▼▼▼

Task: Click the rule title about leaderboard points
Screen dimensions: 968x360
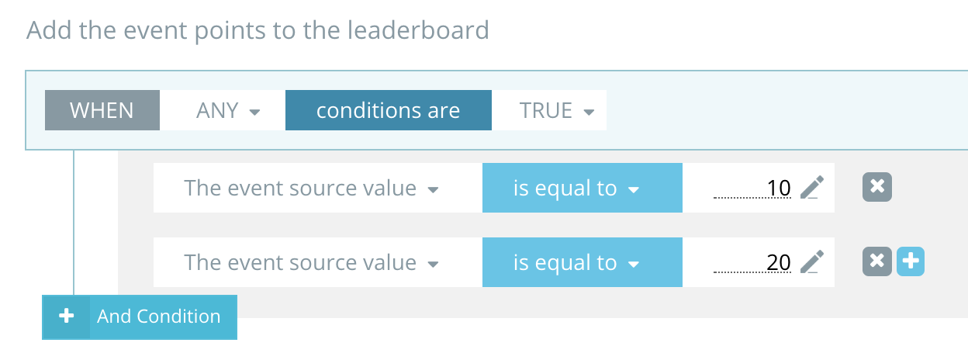Action: tap(258, 30)
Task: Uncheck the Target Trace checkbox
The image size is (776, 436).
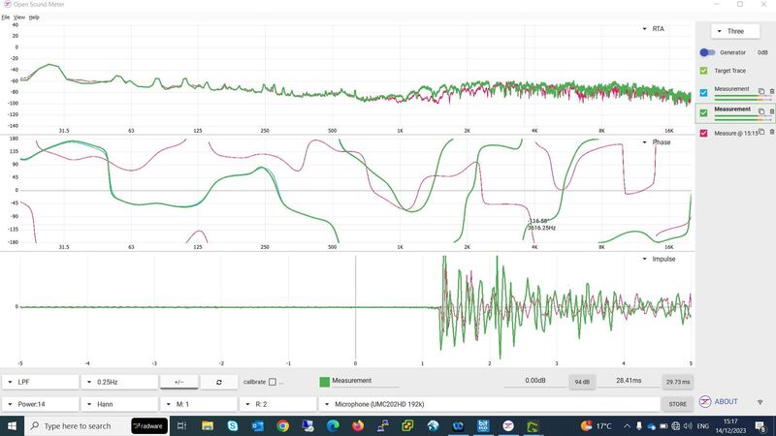Action: 704,71
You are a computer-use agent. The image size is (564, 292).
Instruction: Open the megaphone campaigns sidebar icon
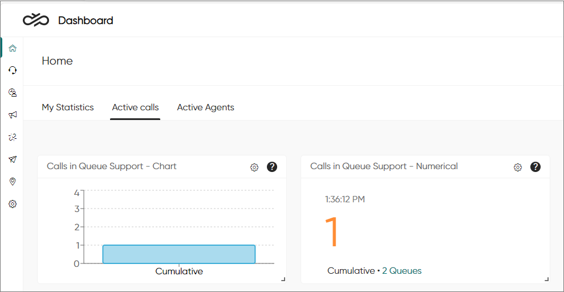point(13,115)
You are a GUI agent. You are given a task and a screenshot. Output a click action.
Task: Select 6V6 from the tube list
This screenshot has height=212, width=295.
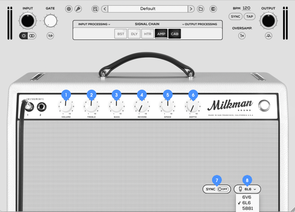(x=247, y=197)
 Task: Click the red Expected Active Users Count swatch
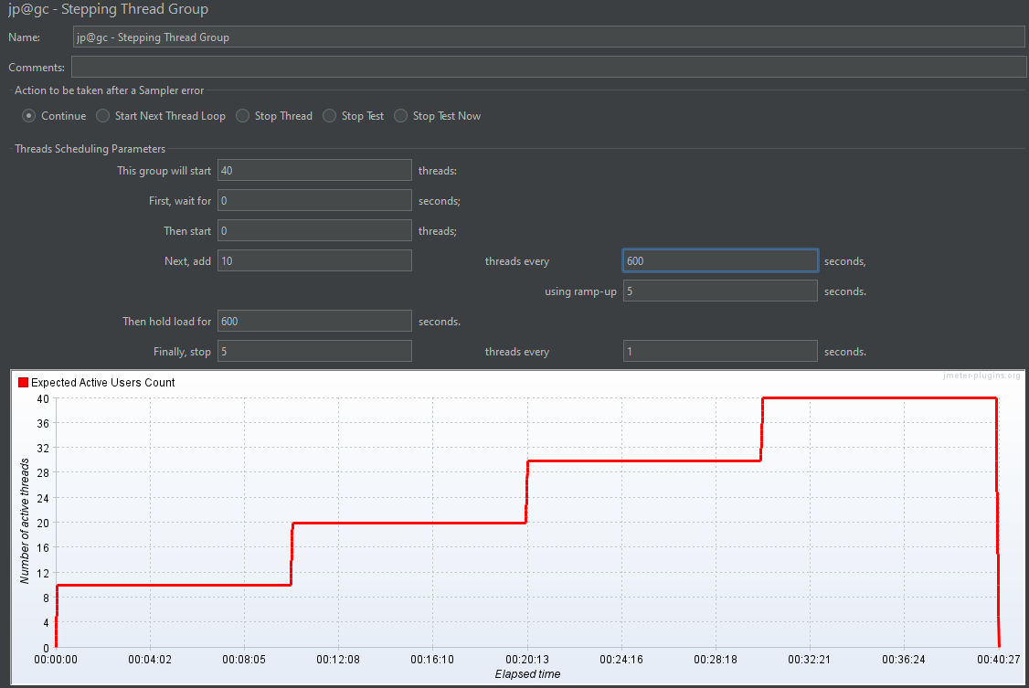click(24, 383)
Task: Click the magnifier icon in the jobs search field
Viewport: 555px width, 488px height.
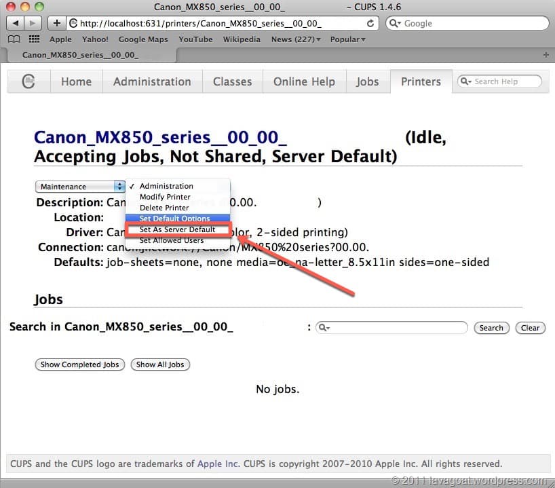Action: click(x=323, y=328)
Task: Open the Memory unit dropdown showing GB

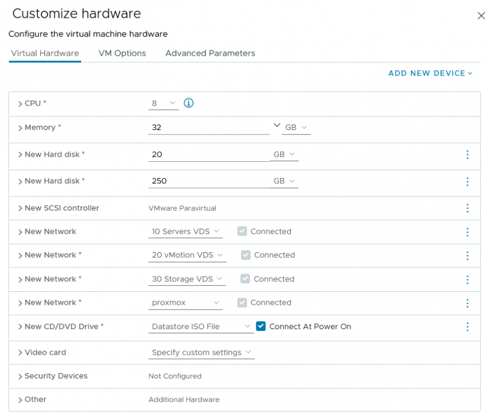Action: (x=296, y=127)
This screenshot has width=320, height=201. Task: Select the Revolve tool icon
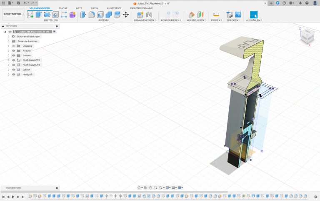47,15
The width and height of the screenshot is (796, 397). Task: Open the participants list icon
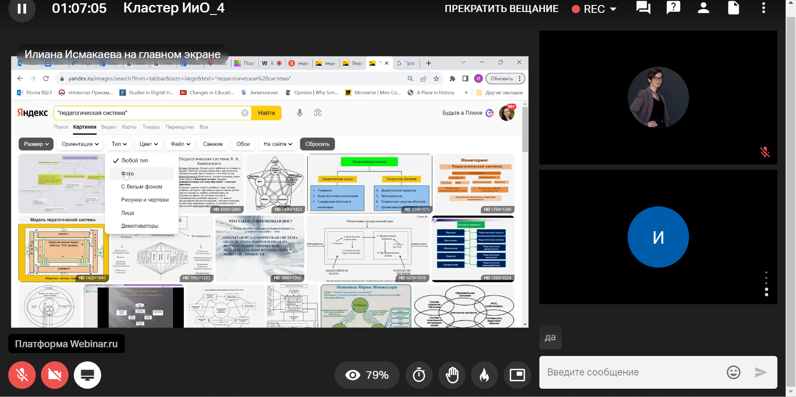[703, 8]
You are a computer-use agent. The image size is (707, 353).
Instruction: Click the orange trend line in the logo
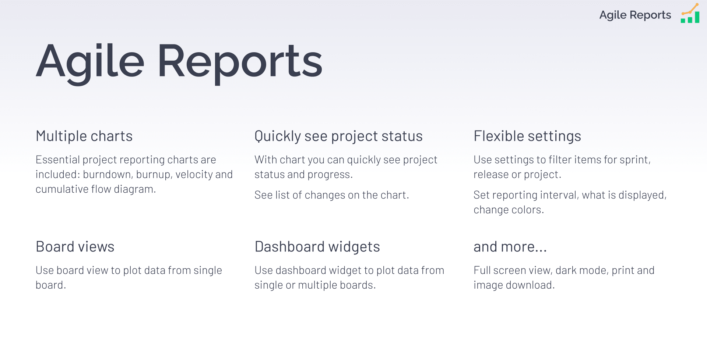(x=690, y=9)
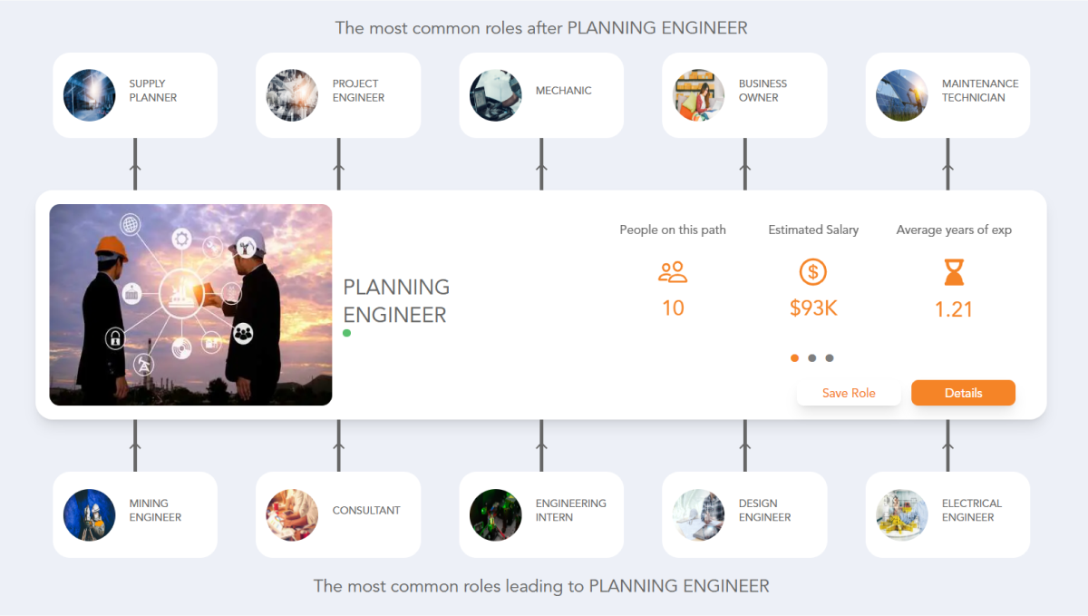Viewport: 1088px width, 616px height.
Task: Click the hourglass icon under Average years of exp
Action: [x=953, y=272]
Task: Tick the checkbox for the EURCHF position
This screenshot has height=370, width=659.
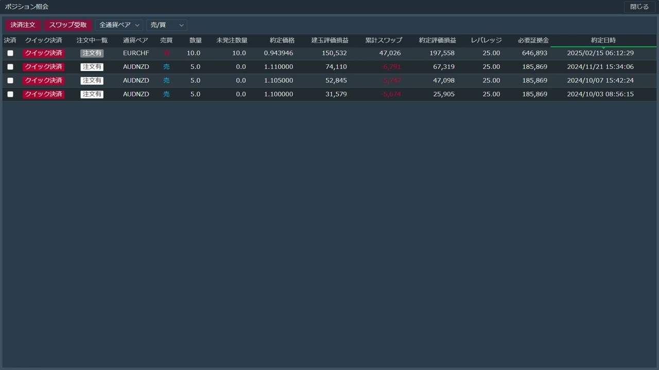Action: tap(10, 53)
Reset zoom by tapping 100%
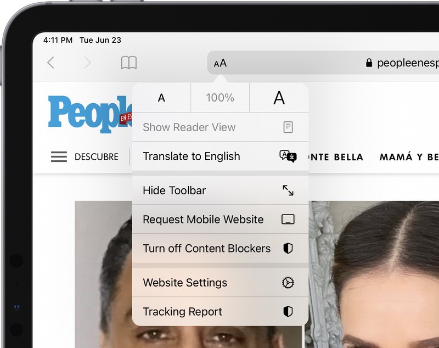The image size is (439, 348). click(x=220, y=98)
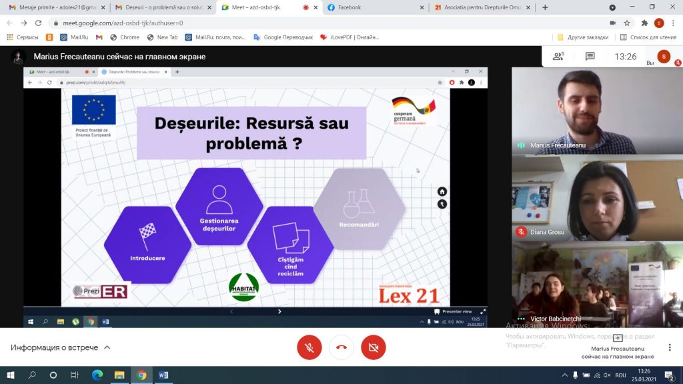Click the Diana Grosu video tile
This screenshot has width=683, height=384.
pyautogui.click(x=597, y=198)
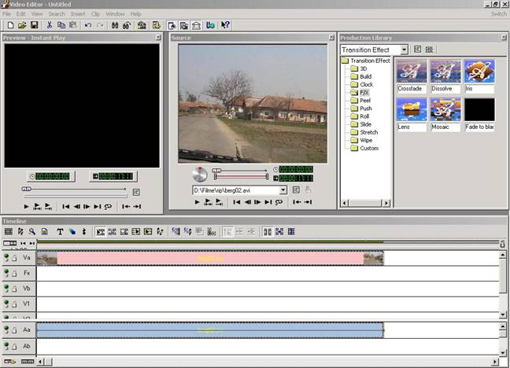Click the Switch label at top right
Viewport: 510px width, 368px height.
(x=498, y=14)
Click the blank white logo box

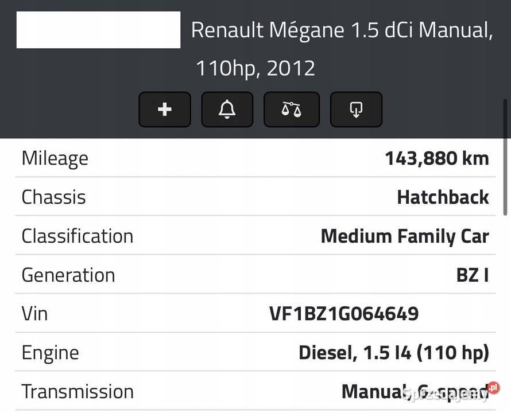coord(98,30)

▲▲▲

**Task statement:**
Repeat each record exactly as shown above, dropping all images.

**Answer space:**
Task: Click the rule title about leaderboard points
Screen dimensions: 968x360
Action: tap(258, 30)
Task: Uncheck the Target Trace checkbox
The image size is (776, 436).
Action: 704,71
You are a computer-use agent. The image size is (564, 292).
Instruction: Open the megaphone campaigns sidebar icon
point(13,115)
You are a GUI agent. You are given a task and a screenshot. Output a click action.
Task: Select 6V6 from the tube list
This screenshot has height=212, width=295.
(x=247, y=197)
 Task: Click the red Expected Active Users Count swatch
click(24, 383)
Task: Click the magnifier icon in the jobs search field
Viewport: 555px width, 488px height.
Action: click(x=323, y=328)
Task: Open the Memory unit dropdown showing GB

Action: (x=296, y=127)
This screenshot has width=320, height=201. Task: Select the Revolve tool icon
47,15
The width and height of the screenshot is (796, 397). Task: Open the participants list icon
[703, 8]
You are a computer-use agent. The image size is (707, 353).
Instruction: Click the orange trend line in the logo
(x=690, y=9)
Viewport: 1088px width, 616px height.
Task: Click the hourglass icon under Average years of exp
Action: [x=953, y=272]
Task: Tick the checkbox for the EURCHF position
This screenshot has height=370, width=659.
Action: tap(10, 53)
Reset zoom by tapping 100%
The image size is (439, 348). click(x=220, y=98)
Click the Diana Grosu video tile
This screenshot has width=683, height=384.
pyautogui.click(x=597, y=198)
Click the Switch label at top right
Viewport: 510px width, 368px height.
(x=498, y=14)
Click the blank white logo box

coord(98,30)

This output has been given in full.